**INSTRUCTIONS TO FOLLOW:** Extract the stretch of the listing from its start through the line containing "coord(113,129)", both ends included, and reproduce those lines verbatim.

>> START INFORMATION SHOWN

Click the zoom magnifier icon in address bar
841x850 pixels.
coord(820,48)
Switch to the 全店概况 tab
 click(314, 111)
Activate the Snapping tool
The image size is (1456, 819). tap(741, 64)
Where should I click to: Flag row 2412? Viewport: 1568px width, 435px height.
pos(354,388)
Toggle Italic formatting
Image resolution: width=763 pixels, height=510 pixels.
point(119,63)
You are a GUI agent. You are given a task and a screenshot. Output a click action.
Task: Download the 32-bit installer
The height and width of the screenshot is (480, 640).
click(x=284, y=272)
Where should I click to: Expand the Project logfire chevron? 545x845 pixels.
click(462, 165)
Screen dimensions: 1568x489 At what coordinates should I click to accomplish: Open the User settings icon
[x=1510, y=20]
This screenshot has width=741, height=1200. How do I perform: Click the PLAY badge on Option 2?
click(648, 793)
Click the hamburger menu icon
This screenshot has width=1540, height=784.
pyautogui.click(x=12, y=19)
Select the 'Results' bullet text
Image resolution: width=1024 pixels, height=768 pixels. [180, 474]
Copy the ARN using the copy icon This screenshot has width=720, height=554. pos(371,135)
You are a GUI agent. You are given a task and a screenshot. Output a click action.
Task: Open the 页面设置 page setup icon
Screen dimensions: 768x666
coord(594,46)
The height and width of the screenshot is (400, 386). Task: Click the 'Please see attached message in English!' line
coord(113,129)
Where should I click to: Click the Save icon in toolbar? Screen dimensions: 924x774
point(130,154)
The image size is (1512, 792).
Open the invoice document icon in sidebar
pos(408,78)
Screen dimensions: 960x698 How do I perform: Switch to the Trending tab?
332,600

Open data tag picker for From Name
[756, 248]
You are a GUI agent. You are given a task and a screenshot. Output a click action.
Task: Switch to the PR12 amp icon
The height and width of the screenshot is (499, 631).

>> END INFORMATION SHOWN

**FULL ANSWER:**
Click the zoom magnifier icon in address bar
841x850 pixels.
coord(820,48)
Switch to the 全店概况 tab
 click(314, 111)
Activate the Snapping tool
The image size is (1456, 819). tap(741, 64)
Where should I click to: Flag row 2412? Viewport: 1568px width, 435px height.
pos(354,388)
Toggle Italic formatting
Image resolution: width=763 pixels, height=510 pixels.
point(119,63)
You are a GUI agent. You are given a task and a screenshot. Output a click action.
Task: Download the 32-bit installer
The height and width of the screenshot is (480, 640).
click(x=284, y=272)
Where should I click to: Expand the Project logfire chevron? 545x845 pixels.
click(462, 165)
Screen dimensions: 1568x489 At what coordinates should I click to accomplish: Open the User settings icon
[x=1510, y=20]
This screenshot has width=741, height=1200. How do I perform: Click the PLAY badge on Option 2?
click(648, 793)
Click the hamburger menu icon
This screenshot has width=1540, height=784.
pyautogui.click(x=12, y=19)
Select the 'Results' bullet text
Image resolution: width=1024 pixels, height=768 pixels. [180, 474]
Copy the ARN using the copy icon This screenshot has width=720, height=554. pos(371,135)
You are a GUI agent. You are given a task and a screenshot. Output a click action.
Task: Open the 页面设置 page setup icon
Screen dimensions: 768x666
coord(594,46)
The height and width of the screenshot is (400, 386). Task: Click the 'Please see attached message in English!' line
coord(113,129)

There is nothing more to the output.